As he does with nearly every role, his character is multi-faceted and you can see the gears in his head turning. While not nearly as beaten down as Sandler, Cheadle’s character has a profound sense of frustration inside of him. He also needs to deal with his issues before they consume him and possibly drive him towards throwing his life away.

The other actors in the film do a remarkable job of providing a support system for the story, from the reserved, controlled role of Jada Pinkett-Smith as Cheadle’s wife, to Liv Tyler as Sandler’s therapist to Donald Sutherland as a judge involved in deciding part of Sandler’s possible fate.

All of them, as well as the other supporting actors, help to weave a tapestry of these people’s lives that rounds out the scope and message of the film.

At its core, “Reign Over Me” is about how we cannot function on our own.
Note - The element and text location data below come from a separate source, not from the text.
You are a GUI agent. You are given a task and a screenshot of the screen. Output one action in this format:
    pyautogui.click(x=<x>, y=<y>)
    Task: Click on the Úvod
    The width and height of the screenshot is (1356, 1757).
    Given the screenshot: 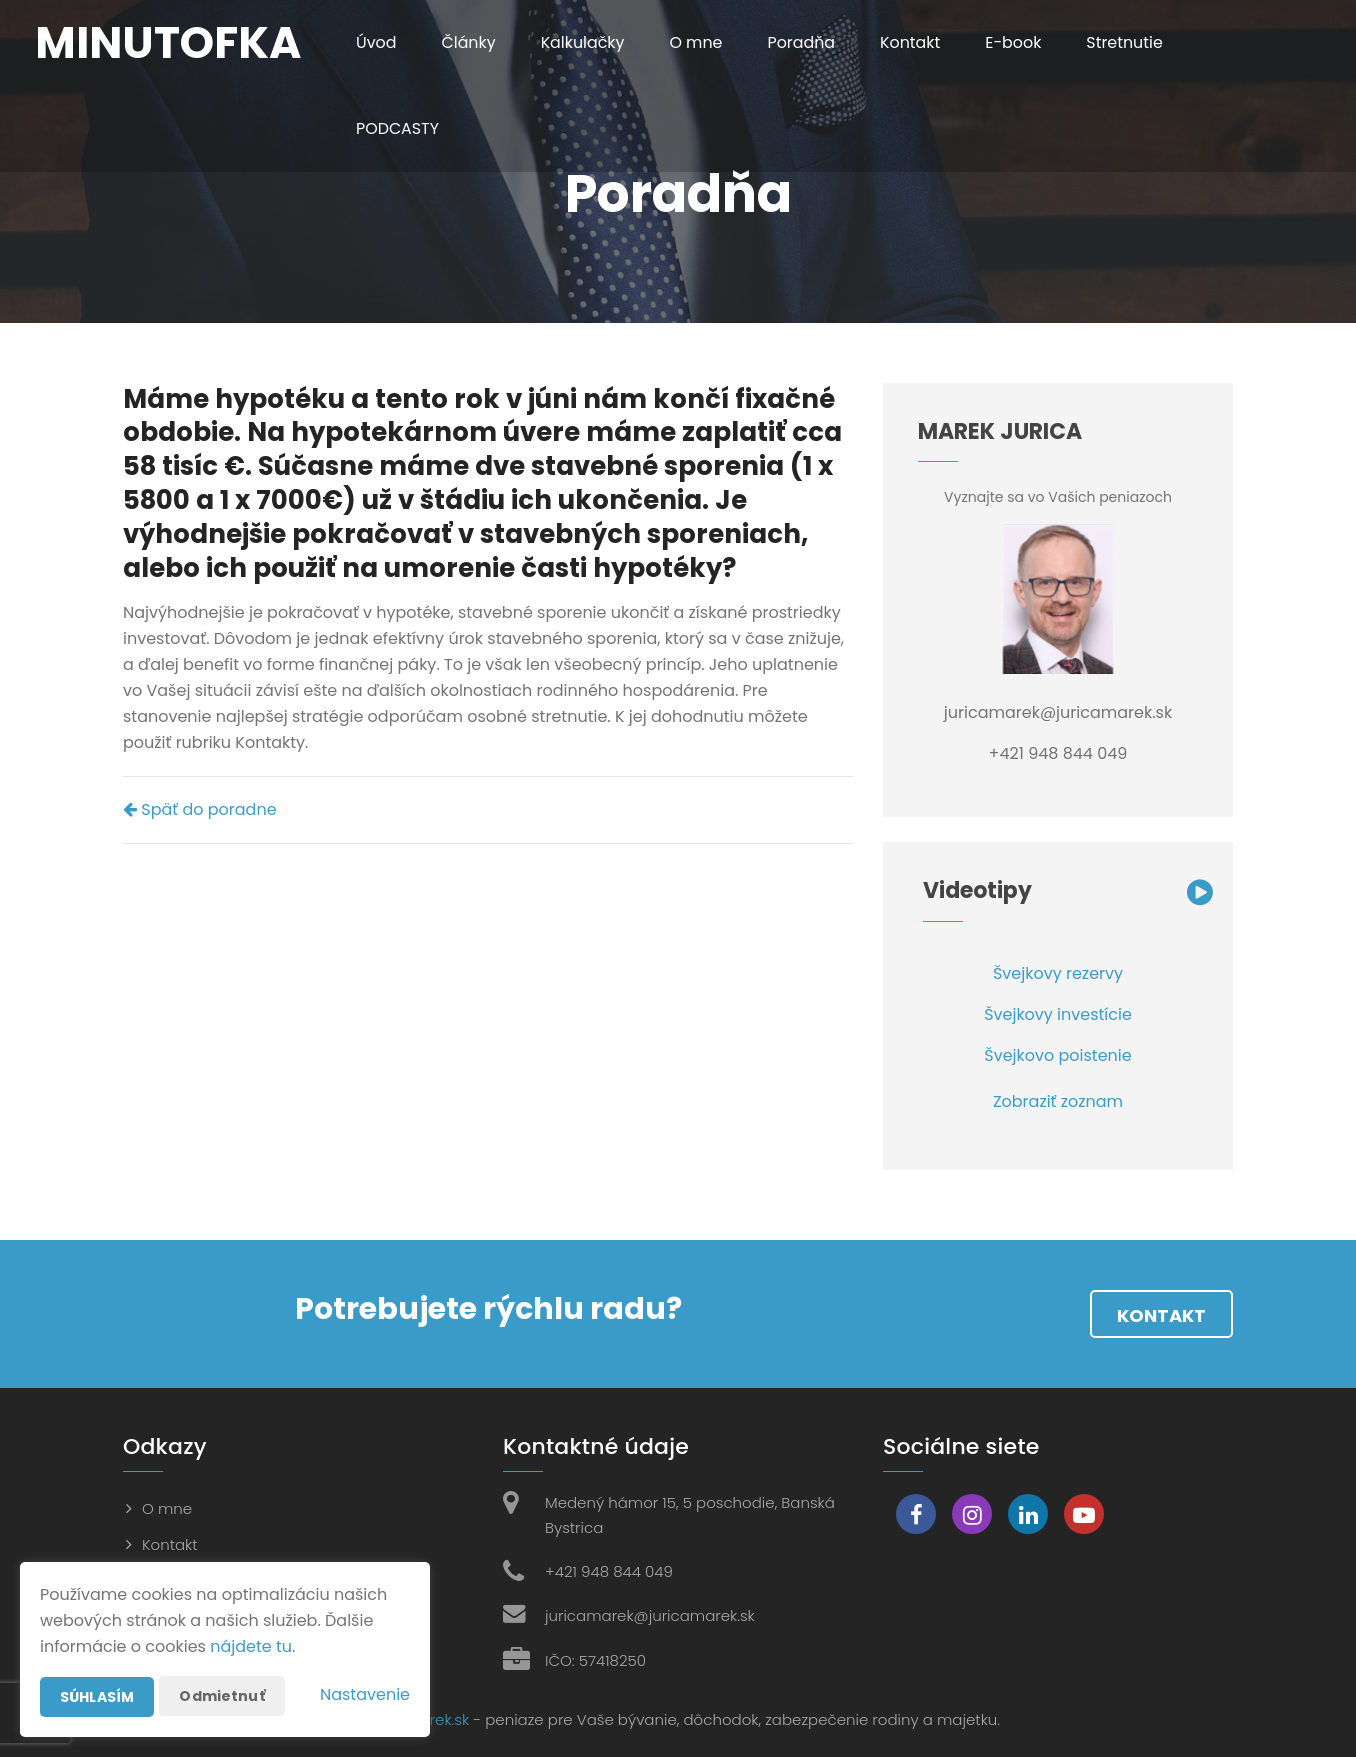 What is the action you would take?
    pyautogui.click(x=376, y=42)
The islands we all pretend to live on are all part of an archipelago of sorts.

Without someone else to be your confidant, to be your friend, to be your soul mate … we are empty and we are prone to losing ourselves to the vast ocean of life.

I think it’s evident that this film really connected with me and created an inner monologue that this review is barely touching the surface of.

I don’t know if everyone will be able to find that same level of resonance but if you think you’re up to the task … if you think a film with this level of sincerity and pain and loss is something you can deal with; then by all means, go out and see “Reign Over Me”.

I’m giving it a 5 out of 5 and I honestly hope there aren’t too many other films this powerful in the near future. After all, I also like the occasional escape now and then … and this is anything but a way out of your own head.